How does it affect your creative process when it’s a piece that will be displayed in public?
It’s thrilling whenever one of my pieces finds a permanent home in a public venue. It opens the sculpture up to a wider audience that brings lots of different perspectives to it. After going through the process with The Refugee, which I unveiled in Athens to commemorate the anniversary of the burning of Smyrna, I was eager to take on the challenge of another public work.

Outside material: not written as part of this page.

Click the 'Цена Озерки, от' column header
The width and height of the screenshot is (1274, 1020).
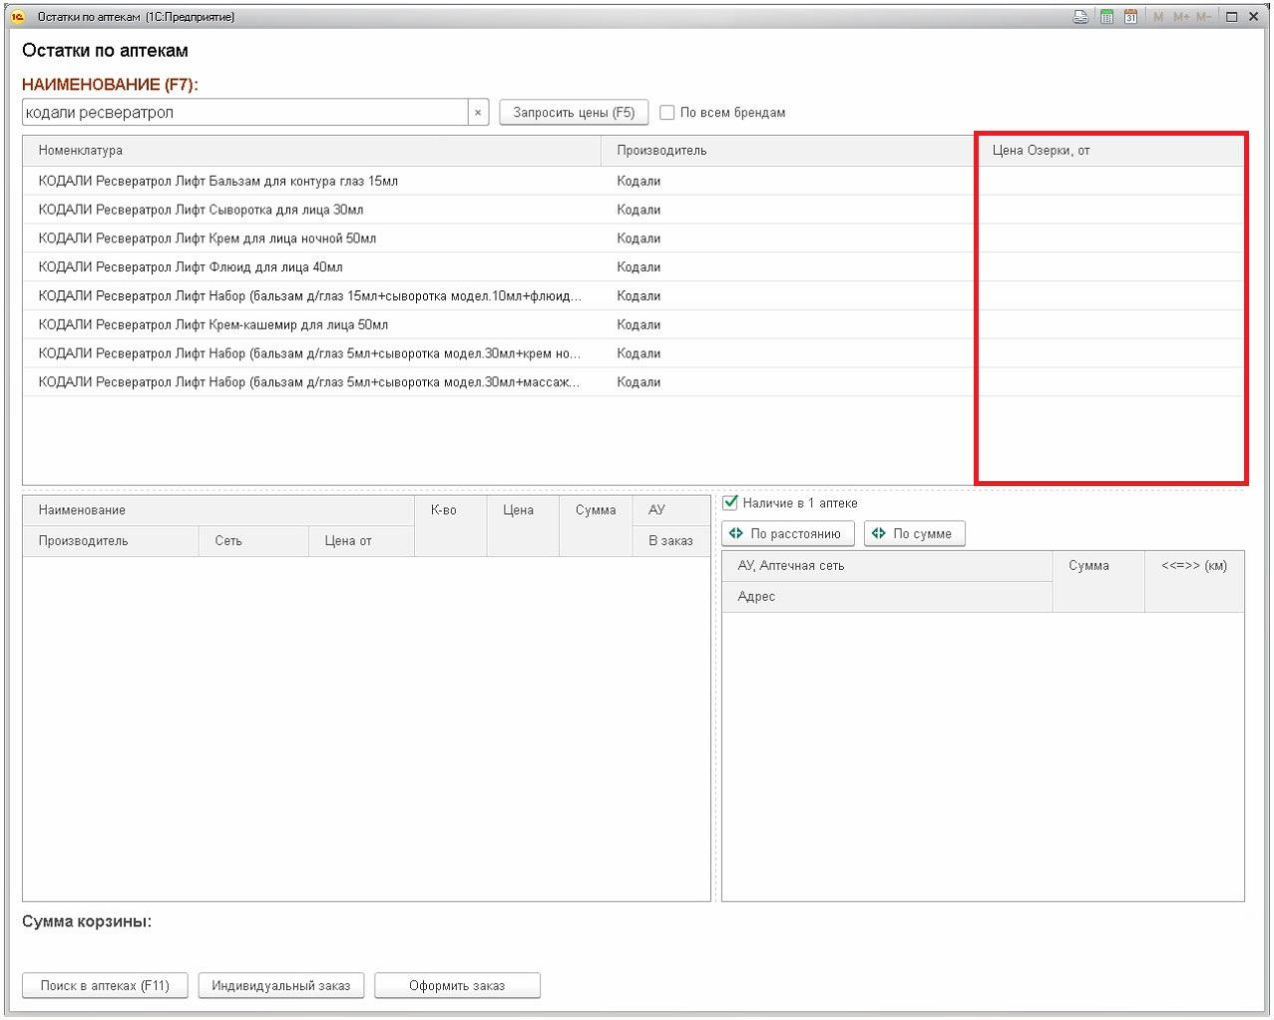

In the case of Aretaieia, one of the doctors there, Professor Nikolaos Vlahos, was familiar with my work and thought it might be a good fit with the hospital, so I began to work with them to create a piece. The development of such a work can take a long time–two years for Aretaieia–but I wanted the doctors and leadership of the hospital to feel like the piece itself and its placement had evolved specifically with them in mind. I thought a lot about the virtues of Aretaieio Hospital, one of the leading university hospitals in Athens, and combined them with my own deeply personal connection to my own mother to create a unique work. Collaborating with the hospital to make the project a reality was a wonderful experience, and I think people will feel that when they see the finished work.
Are there factors that make the location a good fit for this particular work?
Yes, we chose a location which looks across Vasilissis Sofias Avenue at a statue of Eleftherios Venizelos, the venerated Greek statesman, by the 20th century Greek sculptor Yiannis Pappas. This inspired me to place the two works in dialogue, asking viewers to ponder their similarities and differences on many levels. As I appreciated the sprightly gait Pappas gave to the statue of Venizelos, I sought to mirror it in Aretaieia. Like him, she walks with left foot forward, upper body leaning into the future, her head held high, glancing at the statesman and perhaps “speaking” to him.
There are differences between the two at first glance: He wears perfect formal clothing and holds a symbolic rolled parchment in his hand whereas she unabashedly presents her body, which moves in all directions, placing her hands to cradle her soon-to-be-born child. But if viewers contemplate them for a little longer, they might see that statues are really meant to be in balance: the male and the female, the father of the nation and the mother who creates its people…each force being inexorable but unable to exist without the other.